Data items
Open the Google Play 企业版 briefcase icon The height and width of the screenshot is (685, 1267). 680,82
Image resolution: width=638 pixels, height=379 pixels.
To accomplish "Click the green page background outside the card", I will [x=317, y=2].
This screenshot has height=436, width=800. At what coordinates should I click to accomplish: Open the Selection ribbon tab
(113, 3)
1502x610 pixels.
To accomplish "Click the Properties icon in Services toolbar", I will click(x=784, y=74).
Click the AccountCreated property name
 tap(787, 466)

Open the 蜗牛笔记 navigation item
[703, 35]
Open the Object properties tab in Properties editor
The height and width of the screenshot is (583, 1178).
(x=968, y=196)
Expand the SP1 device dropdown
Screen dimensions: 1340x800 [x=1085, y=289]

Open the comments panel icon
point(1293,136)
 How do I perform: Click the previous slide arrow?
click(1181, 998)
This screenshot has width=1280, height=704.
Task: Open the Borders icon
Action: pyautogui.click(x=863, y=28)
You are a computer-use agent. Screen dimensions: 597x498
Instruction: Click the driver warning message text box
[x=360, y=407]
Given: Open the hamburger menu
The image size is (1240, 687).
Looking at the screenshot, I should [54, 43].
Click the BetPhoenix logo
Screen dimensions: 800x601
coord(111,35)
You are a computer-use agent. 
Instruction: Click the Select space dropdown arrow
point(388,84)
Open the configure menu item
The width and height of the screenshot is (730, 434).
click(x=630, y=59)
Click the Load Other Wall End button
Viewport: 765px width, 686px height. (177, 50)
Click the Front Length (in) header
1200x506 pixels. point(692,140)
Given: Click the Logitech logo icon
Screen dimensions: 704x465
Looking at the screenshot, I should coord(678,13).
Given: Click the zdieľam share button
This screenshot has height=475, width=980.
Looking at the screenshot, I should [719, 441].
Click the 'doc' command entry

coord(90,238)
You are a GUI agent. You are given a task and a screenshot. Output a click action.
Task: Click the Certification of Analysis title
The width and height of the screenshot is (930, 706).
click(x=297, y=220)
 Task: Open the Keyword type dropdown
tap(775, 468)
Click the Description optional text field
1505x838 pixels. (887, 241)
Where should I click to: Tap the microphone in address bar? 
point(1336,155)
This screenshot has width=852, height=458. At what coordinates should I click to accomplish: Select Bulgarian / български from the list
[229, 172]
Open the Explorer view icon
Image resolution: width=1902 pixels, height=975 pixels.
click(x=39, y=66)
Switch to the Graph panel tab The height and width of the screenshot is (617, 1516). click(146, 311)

What you need to do:
Search the records above for the string "Properties" and copy each line that holds it.

Problem solution:
To accomplish "Click the Properties icon in Services toolbar", I will click(x=784, y=74).
Open the Object properties tab in Properties editor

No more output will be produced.